The biggest cost came from planning and managing care -- which includes things such as previsit planning, identifying high-risk patients and medication reconciliation -- at an average of $35,248 per clinician per year. Magill said that element of the PCMH had the biggest price tag because it required the most staff time.
Enhancing access was next at $28,076, followed by tracking and coordinating care ($14,663), measuring and improving performance ($10,994), providing self-care support and community resources ($10,172), and identifying and managing populations ($5,688).
Given that PCMHs improve care for patients -- ultimately reducing costs to payers -- while taking on the burden of additional costs, those practices should reap greater financial benefits, Magill contended.
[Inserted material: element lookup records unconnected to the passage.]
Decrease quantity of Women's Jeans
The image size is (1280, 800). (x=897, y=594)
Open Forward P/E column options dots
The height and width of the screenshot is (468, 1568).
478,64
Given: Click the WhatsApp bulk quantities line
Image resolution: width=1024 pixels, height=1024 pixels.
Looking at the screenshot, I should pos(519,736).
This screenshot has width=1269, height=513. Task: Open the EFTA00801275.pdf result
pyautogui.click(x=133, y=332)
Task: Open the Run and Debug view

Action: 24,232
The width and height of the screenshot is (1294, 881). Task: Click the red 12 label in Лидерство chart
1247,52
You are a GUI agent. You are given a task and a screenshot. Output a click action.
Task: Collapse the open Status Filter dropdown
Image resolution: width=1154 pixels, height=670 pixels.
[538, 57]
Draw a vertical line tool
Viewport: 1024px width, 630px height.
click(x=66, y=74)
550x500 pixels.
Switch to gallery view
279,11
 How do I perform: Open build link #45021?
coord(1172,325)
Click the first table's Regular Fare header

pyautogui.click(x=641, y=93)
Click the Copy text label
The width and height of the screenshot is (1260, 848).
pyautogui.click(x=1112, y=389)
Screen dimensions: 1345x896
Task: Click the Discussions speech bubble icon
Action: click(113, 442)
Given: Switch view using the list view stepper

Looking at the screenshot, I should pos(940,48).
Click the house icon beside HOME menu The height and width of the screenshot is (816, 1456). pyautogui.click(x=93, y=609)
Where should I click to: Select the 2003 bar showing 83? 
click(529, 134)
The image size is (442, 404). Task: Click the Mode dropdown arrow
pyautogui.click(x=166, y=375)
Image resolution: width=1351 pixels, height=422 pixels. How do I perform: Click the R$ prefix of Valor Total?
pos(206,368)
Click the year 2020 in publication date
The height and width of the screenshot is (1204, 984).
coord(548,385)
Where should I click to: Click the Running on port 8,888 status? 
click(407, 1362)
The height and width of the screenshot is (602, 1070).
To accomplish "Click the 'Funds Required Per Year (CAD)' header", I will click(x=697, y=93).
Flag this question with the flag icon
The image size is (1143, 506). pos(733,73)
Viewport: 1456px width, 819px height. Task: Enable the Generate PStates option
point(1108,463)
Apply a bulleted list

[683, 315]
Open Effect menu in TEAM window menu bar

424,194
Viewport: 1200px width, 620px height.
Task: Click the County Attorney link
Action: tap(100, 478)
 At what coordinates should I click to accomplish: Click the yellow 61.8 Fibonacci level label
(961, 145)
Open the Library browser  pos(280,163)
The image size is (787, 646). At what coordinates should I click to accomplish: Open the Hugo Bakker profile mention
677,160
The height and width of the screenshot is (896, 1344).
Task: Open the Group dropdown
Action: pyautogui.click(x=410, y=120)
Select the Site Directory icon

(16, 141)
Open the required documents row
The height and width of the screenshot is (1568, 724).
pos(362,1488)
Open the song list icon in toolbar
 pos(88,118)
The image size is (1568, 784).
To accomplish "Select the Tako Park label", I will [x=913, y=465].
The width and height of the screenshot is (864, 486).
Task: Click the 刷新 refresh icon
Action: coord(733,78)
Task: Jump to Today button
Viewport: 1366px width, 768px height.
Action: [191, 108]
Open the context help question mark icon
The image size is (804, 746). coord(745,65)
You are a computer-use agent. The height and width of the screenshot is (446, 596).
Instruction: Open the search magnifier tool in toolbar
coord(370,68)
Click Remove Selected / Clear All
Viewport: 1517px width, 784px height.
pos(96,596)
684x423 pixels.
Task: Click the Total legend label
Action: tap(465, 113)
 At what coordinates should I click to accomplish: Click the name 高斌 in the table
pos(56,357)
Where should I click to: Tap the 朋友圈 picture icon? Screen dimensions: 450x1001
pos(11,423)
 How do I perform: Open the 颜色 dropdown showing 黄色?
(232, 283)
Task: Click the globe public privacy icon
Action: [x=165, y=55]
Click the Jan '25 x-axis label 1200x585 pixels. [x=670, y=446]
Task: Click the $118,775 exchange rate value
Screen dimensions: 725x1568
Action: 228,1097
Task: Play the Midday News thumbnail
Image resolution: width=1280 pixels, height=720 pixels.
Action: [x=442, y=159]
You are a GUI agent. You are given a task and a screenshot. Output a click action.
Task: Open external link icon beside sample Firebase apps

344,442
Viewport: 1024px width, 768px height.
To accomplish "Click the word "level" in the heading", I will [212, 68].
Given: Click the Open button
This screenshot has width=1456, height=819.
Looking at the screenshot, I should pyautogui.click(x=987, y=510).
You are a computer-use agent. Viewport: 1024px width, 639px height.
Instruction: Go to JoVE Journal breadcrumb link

The combination of increased fee-for-service payments created by offering extended hours, chronic care management fees from Medicare and per-member, per-month payments likely would "generate somewhere in the range of our true costs," he said.
But should the hard work of practice transformation and adopting PCMH functions end in a break-even proposition for practices?
The study found that the Utah practices' per-patient, per-month costs of carrying out the PCMH functions studied were an average of $3.85, while the Colorado practices averaged $4.83 -- costs similar to the per-member, per-month payments practices are being paid in some national demonstration projects, said Magill.
According to Ehrenberger, payers can, and should, do better.
"Four dollars doesn't cut it," he said. "It probably should be $6 or $8."
Magill said previous studies have shown that the PCMH can reduce per-member costs by $50 a month or more. He said the gap between the $50 in savings and $4 payments is the shared savings over which primary care physicians should be negotiating with payers.
"We are looking at costs to the practice," said Magill. "This is not the same thing as value to those who write the checks. It would be very inappropriate for us to say simply that insurance companies should reimburse our actual expenses. What they should pay for is the value generated.
"This is a really important point -- that we negotiate for value, not for our costs."